Entonces como ahora, también el pueblo se sumió en el silencio. Nadie se atrevía a romper aquel imponente silencio que envolvía a todo el pueblo. Las pocas radiodifusoras que existían si acaso transmitían algo, era simplemente música clásica. Nada de anuncios, o melodías ruidosas. Anticipándose a los acontecimientos, el pueblo estaba de luto, como ahora lo está San Juan de Sabinas y en realidad todo Coahuila.

Los informes dicen (hoy miércoles) que ráfagas de aire han salido del sitio en que se encuentran atrapados los mineros. Ese aire, si la información es correcta, representa un motivo de esperanza. Un pequeño aliento, pero aliento al fin, que ayuda a mantener viva la posibilidad de que los mineros o algunos de ellos, puedan salvarse.

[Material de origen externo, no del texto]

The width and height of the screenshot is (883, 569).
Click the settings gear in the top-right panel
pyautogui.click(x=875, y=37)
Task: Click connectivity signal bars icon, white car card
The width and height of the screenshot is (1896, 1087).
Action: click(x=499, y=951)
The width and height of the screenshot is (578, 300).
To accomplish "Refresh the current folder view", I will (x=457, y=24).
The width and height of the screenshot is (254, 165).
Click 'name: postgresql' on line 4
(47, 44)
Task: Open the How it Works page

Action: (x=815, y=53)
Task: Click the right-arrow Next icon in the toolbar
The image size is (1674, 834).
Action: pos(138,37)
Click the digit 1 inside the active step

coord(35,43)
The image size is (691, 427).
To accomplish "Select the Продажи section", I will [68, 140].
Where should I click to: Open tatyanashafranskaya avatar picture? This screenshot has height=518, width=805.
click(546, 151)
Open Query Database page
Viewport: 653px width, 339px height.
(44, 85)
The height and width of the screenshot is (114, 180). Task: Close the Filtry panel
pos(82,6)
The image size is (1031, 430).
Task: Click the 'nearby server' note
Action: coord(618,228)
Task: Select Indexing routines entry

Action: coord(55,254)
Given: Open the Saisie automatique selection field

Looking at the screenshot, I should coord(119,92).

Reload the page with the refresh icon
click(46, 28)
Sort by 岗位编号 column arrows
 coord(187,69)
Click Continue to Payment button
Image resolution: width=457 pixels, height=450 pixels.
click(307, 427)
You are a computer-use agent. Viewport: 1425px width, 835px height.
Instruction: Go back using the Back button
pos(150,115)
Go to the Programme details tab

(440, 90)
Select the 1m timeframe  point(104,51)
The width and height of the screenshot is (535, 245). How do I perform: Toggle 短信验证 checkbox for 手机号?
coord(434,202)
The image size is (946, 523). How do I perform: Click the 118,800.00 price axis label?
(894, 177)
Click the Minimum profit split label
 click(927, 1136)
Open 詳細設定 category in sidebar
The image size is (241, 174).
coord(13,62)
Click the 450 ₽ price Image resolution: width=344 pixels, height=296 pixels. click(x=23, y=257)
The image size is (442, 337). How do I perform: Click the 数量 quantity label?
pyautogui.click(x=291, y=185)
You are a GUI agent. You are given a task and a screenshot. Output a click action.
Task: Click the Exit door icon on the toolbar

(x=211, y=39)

Hay indignación entre la población y los familiares de los mineros. Los dueños de la empresa no han dado la cara. Sólo se hicieron presentes algunos de sus representantes. Pero tanto éstos, como las autoridades federales, minimizan la falta de medidas de seguridad. Cierto es que ni con las mejores medidas de esta naturaleza se podría decir que quienes trabajan en las minas están a salvo. Sin embargo, cuando éstas existen en las condiciones requeridas, los riesgos se reducen sustancialmente. No es el caso.

En los pueblos mineros, me cuentan, el alcohol corre como los ríos subterráneos que son también un peligro latente en las minas. Por lo común, el minero es afecto a la bebida. Pero en principio lo hacen para combatir el miedo.

Son hombres sin esperanzas de una vida mejor. Condenados a bajar una y otra vez a la boca del infierno para ganarse el pan de cada día. Viven de lo que obtienen en cada jornada. Y de alguna manera tienen que paliar su condición de vida y su miedo. Saben que, de cualquier forma, por una vía o por otra, la mina los matará, porque llevan pigmentada la piel y afectados los pulmones con el polvo del carbón.

Como medida preventiva, ya han comenzado a cavar algunas fosas para sepultar los cuerpos de los mineros que no sean rescatados con vida.

Macabra y desalentadora previsión es ésta. Irritante e indignante para las familias de los mineros. Pero irremediablemente necesaria.

No puedo cerrar estas líneas sin hacer un reconocimiento a la presencia, en el lugar de la tragedia, del gobernador Humberto Moreira. Sin duda el que él esté ahí alienta y reconforta a quienes sufren directamente por este siniestro.

También es digna de encomio la solidaridad de muchos sectores y organizaciones que de una forma u otra han externado su apoyo a los que sufren de angustia, tristeza y desesperación.

Así es la vida del minero. Llena de dolor, incertidumbre y miedo.

Pero nosotros sólo volteamos a verlos cuando se enfrentan a la desgracia.